ASVM (Active Support Vector Machine) is a very fast linear SVM
script for MATLAB, by Musicant and Mangasarian, developed for large
datasets.
PSVM (Proximal Support Vector Machine) is a MATLAB script by Fung
and Mangasarian which classifies patterns by assigning them to the
closest of two parallel planes.
This MATLAB toolbox is based on LIBSVM.
SimpleSVM Toolbox is a MATLAB implementation of the SimpleSVM
algorithm.
A fairly complex MATLAB toolbox, containing many algorithms:
classification using linear and quadratic penalization, multi-class
classification, ε-regression, ν-regression, wavelet kernel, SVM
feature selection.
Developed by Cawley, has standard SVM features, together with
multi-class classification and leave-one-out
cross-validation.
R-SVM, by Zhang and Wong, is based on SVMTorch and is specially
designed for the classification of microarray gene expression data.

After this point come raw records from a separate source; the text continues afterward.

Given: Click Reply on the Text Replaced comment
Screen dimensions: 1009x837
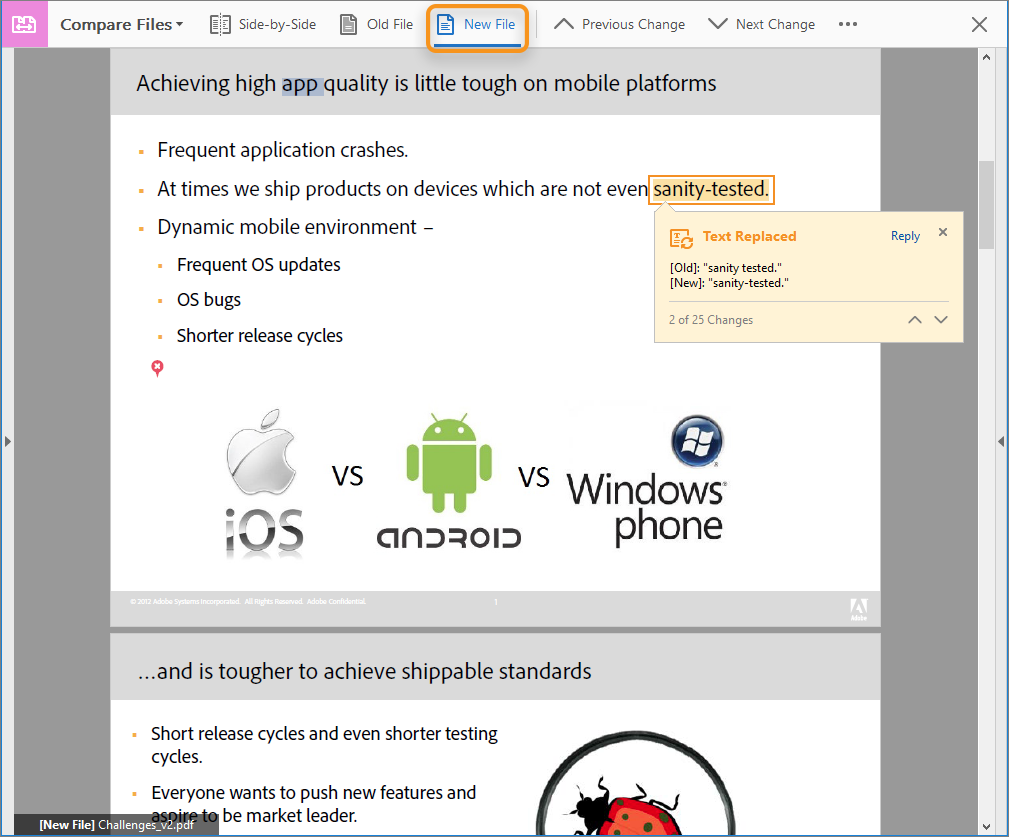Looking at the screenshot, I should (x=904, y=235).
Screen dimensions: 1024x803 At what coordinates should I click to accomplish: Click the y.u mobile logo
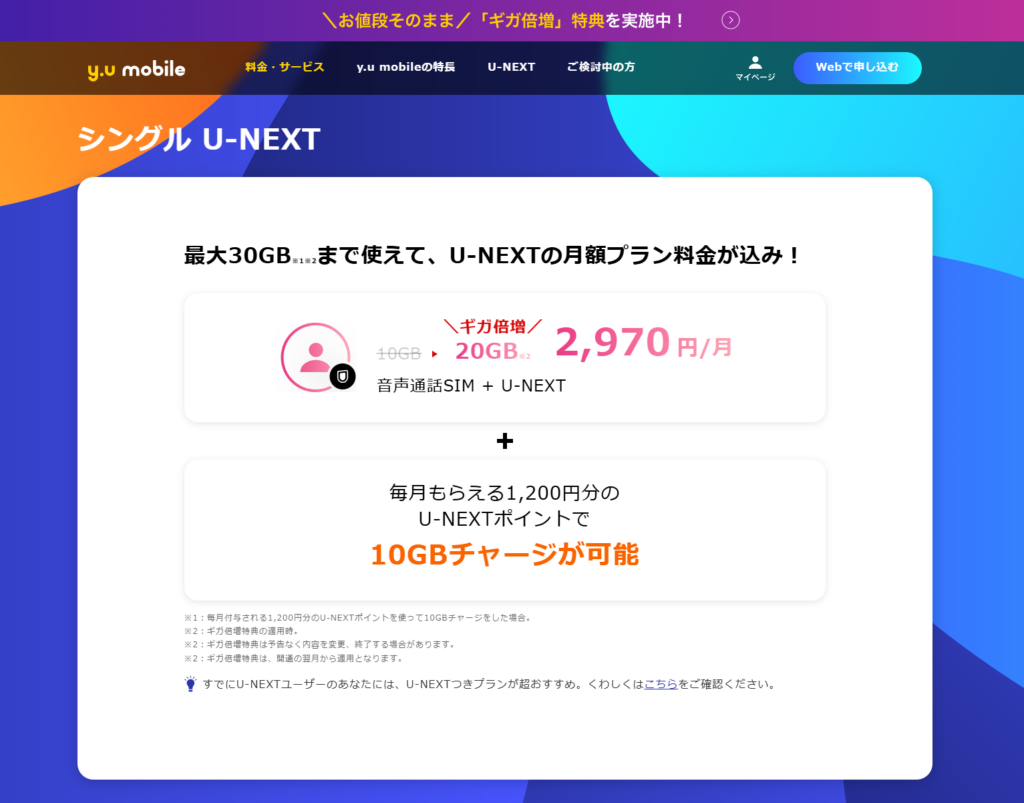click(x=136, y=68)
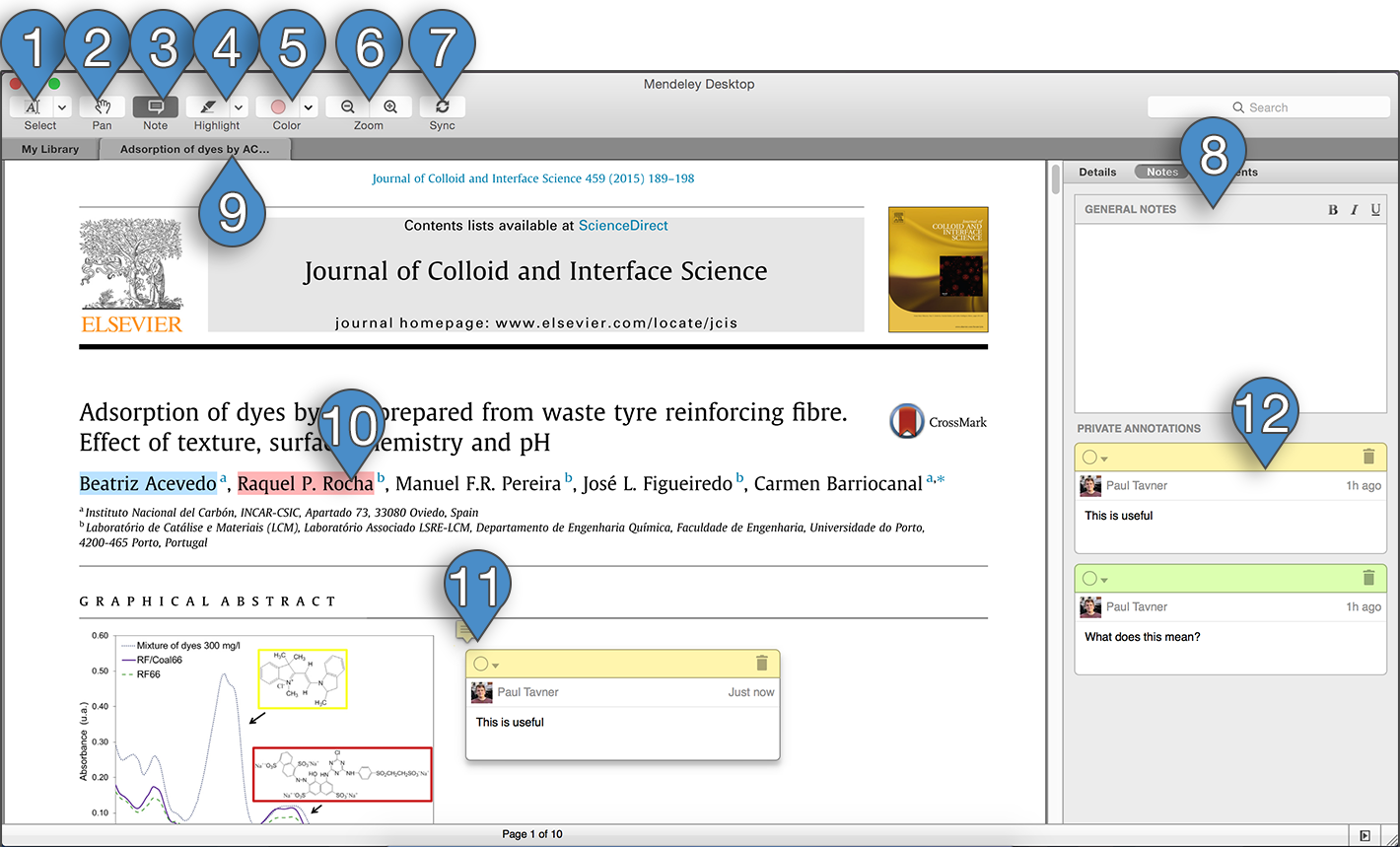Click the CrossMark button
This screenshot has width=1400, height=847.
(x=939, y=422)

R-SVM uses SVM for classification and for selecting a subset of
relevant genes according to their relative contribution in the
classification. This process is done recursively in such a way that
a series of gene subsets and classification models can be obtained
in a recursive manner, at different levels of gene selection. The
performance of the classification can be evaluated either on an
independent test data set or by cross-validation on the same data
set. Distributed as Linux binary.
jSVM is a Java wrapper for SVMlight.
SvmFu, by Rifkin, is a C++ package for SVM classification. Kernels:
linear, polynomial, and Gaussian radial basis function.
PyML is an interactive object oriented framework for machine
learning in Python. It contains a wrapper for LIBSVM, and
procedures for optimizing a classifier: multi-class methods,
descriptor selection, model selection, jury of classifiers,
cross-validation, ROC curves.
BioJava is an open-source project dedicated to providing a Java framework for processing biological data. It include objects for manipulating sequences, file parsers, DAS client and server suport, access to BioSQL and Ensembl databases, and powerful analysis and statistical routines including a dynamic programming toolkit. The package org.biojava.stats.svm contains SVM classification and regression.